[Collected data entries]
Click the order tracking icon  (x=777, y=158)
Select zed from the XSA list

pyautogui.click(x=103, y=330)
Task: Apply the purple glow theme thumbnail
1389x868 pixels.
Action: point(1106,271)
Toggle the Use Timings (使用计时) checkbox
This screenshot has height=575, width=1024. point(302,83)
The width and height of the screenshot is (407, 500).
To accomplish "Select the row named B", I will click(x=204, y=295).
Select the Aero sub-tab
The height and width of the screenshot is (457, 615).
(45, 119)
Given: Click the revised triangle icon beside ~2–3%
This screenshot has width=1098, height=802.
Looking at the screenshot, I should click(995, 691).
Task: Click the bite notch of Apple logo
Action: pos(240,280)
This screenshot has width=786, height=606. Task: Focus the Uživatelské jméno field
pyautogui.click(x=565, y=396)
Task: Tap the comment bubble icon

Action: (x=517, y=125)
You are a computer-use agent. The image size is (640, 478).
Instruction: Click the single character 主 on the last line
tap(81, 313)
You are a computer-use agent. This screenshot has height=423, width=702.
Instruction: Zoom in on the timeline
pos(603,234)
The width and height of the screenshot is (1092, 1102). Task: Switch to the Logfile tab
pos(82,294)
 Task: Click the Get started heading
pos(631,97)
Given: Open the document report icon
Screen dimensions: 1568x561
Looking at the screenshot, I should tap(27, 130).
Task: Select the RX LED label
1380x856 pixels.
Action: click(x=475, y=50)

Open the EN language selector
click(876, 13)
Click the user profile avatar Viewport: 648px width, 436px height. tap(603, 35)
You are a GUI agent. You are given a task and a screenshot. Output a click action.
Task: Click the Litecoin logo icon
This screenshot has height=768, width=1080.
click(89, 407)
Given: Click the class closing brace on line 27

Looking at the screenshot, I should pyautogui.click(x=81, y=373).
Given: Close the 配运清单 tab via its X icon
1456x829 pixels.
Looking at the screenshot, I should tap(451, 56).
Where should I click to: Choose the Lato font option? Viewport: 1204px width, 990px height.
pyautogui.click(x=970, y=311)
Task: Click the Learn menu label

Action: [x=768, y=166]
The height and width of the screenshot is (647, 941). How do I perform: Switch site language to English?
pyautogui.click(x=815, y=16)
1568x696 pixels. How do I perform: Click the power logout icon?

— WHAT IS REQUIRED —
All lines in the records above with "computer" need to be found and copied.

— TASK RESPONSE —
You are a computer-use agent. The image size is (640, 478).
You are a computer-use agent. This screenshot has height=423, width=702.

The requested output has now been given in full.